3. Certified Hackers Limit Your Liability
Not only does working with a CEH help limit the risk of a breach and your exposure to liability related to improper data security, you can also limit your liability in the event that a breach does occur. Doing your due diligence and ensuring that any outside security testers have the ethical hacking certification can help serve as evidence of your commitment to security, and, should you have to disclose your testing to clients, you will likely receive less pushback when they learn that you are using a certified hacker.

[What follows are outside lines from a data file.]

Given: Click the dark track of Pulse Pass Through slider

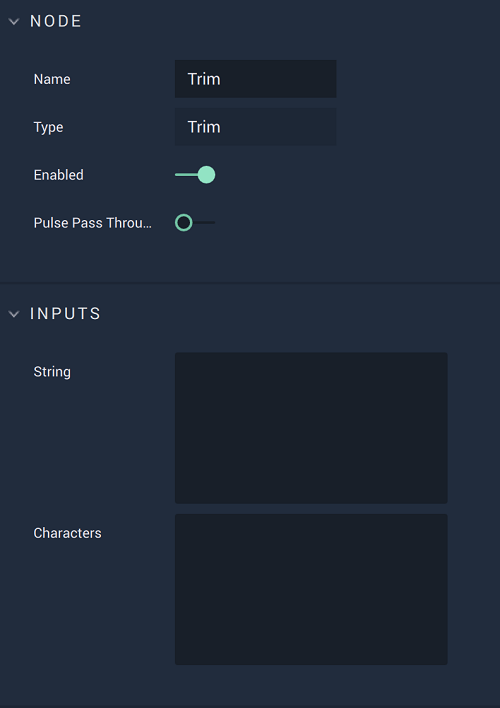Looking at the screenshot, I should click(x=204, y=223).
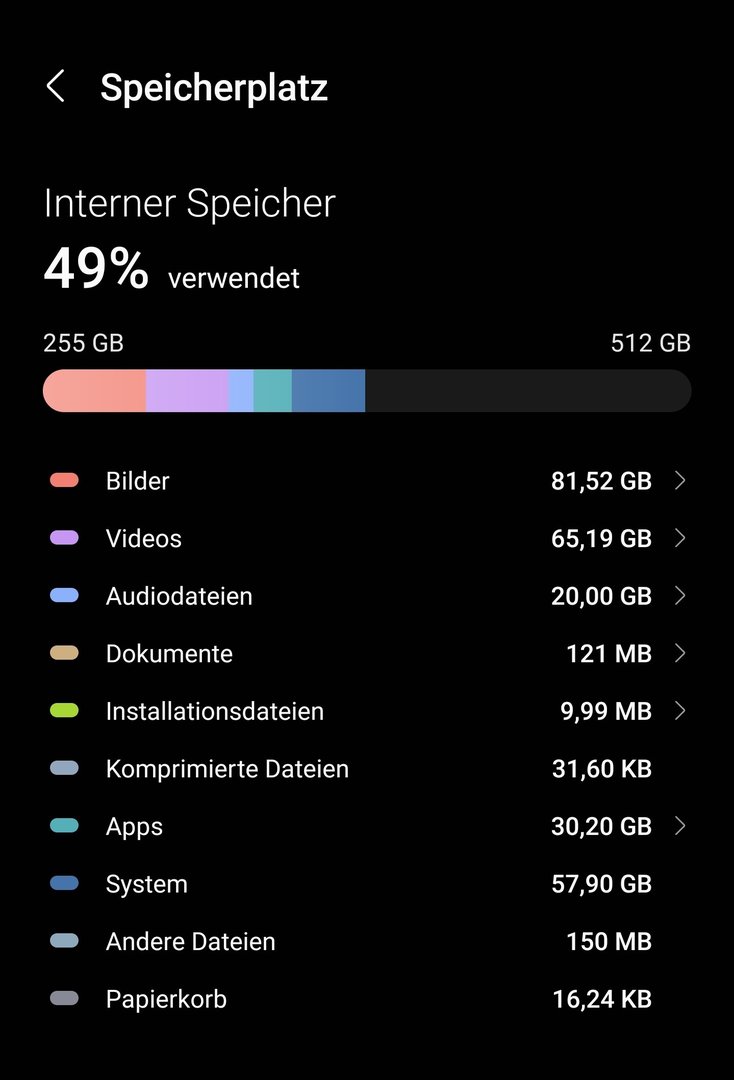Open the Installationsdateien list entry
Viewport: 734px width, 1080px height.
coord(215,711)
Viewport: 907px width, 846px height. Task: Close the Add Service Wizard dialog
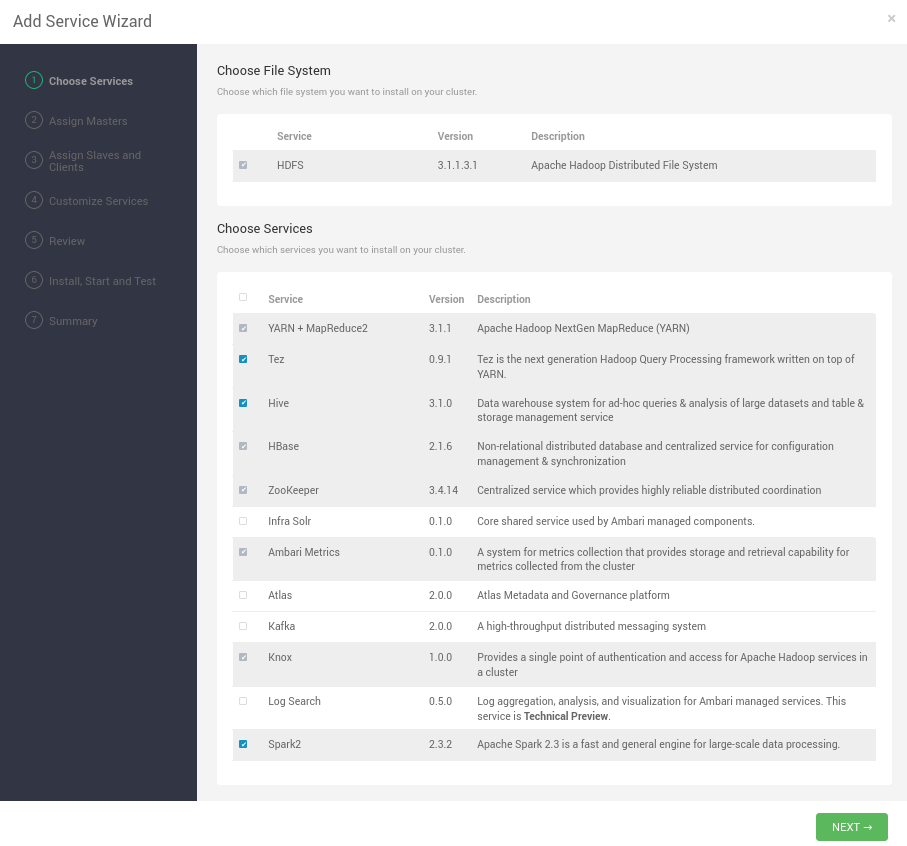pos(891,19)
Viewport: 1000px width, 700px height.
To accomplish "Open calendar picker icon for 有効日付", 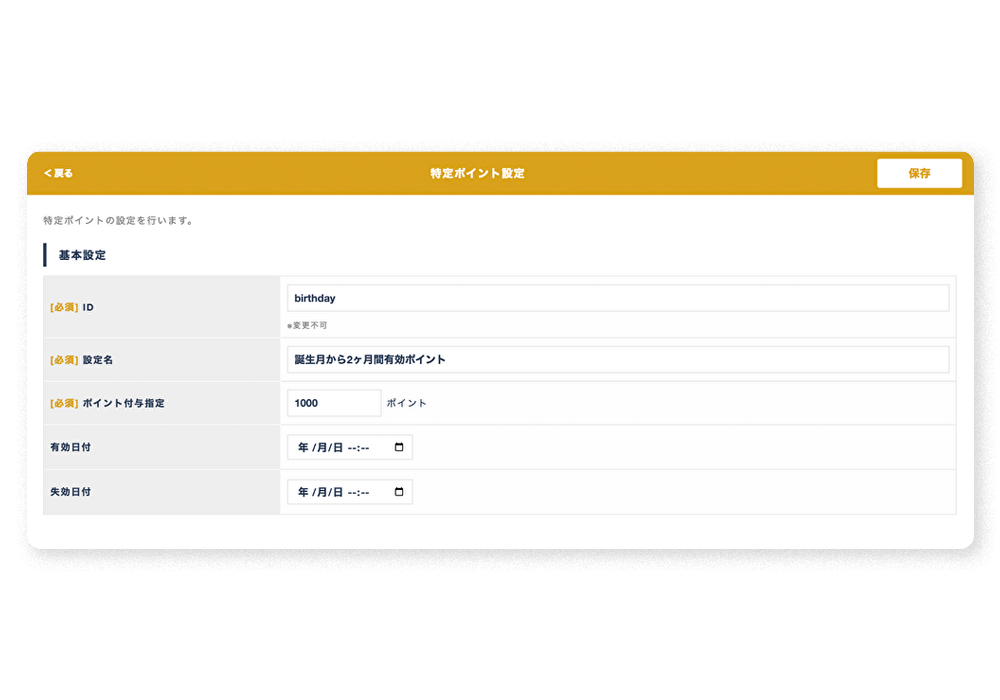I will click(x=399, y=448).
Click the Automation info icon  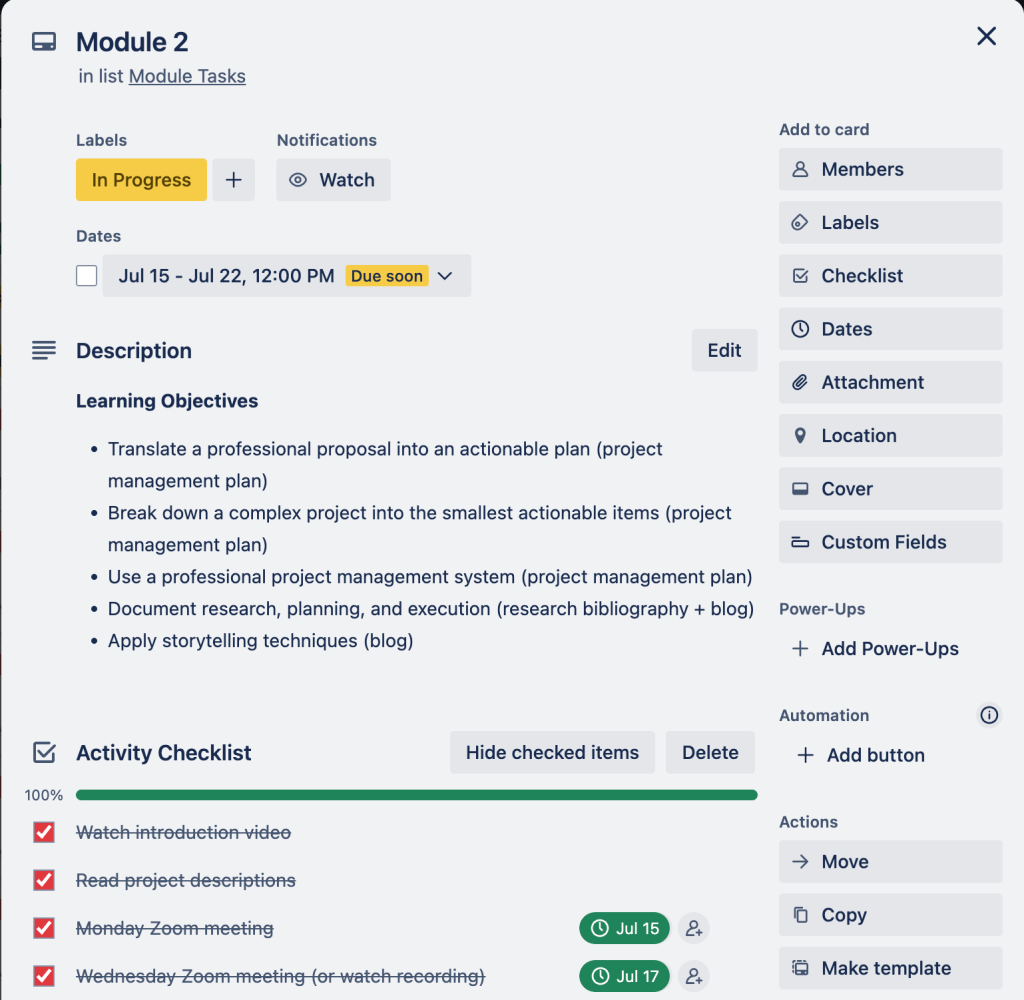click(x=989, y=715)
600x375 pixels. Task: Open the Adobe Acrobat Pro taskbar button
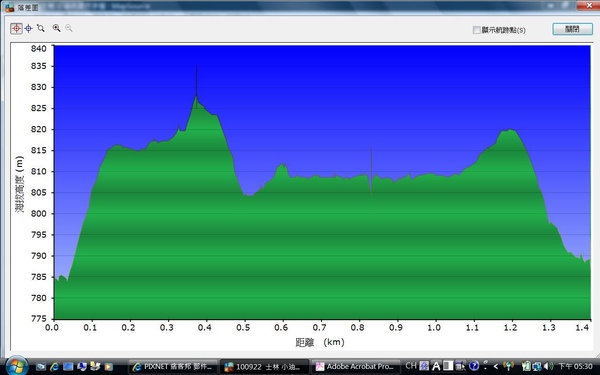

4. CEHs Understand the Latest Technology and Methods
We all know that technology moves quickly, and that it can seem almost impossible to keep up with all of the developments in the world of cybersecurity. By working with a CEH, though, you gain assurance that you’re being protected by the latest technology and methods, some of which your IT security staff may not know yet. Hackers won’t reveal their methods, but a good hacker will use the same methods that criminals will, and have insider knowledge of how hackers are working. It’s their job to know these things, and keep their training up to date. When you hire a CEH, you are getting that expertise.
5. Ethical Hackers Reduce Losses
Working with an ethical hacker can help reduce your losses in the event of a breach in two ways:
- If you are breached, a hacker may be able to locate the vulnerability much faster, preventing an ongoing attack.
- When you hire an ethical hacker, you can request that he or she provide an employee fidelity/honesty bond or other insurance coverage that will reimburse you should your company experience losses as a result of their activities.
So while the idea of hiring a hacker might seem absurd at first, it’s quickly becoming a widely accepted security practice. Much like an undercover officer can root out criminals more quickly than uniformed agents, a hacker can identify vulnerabilities more effectively than a defender.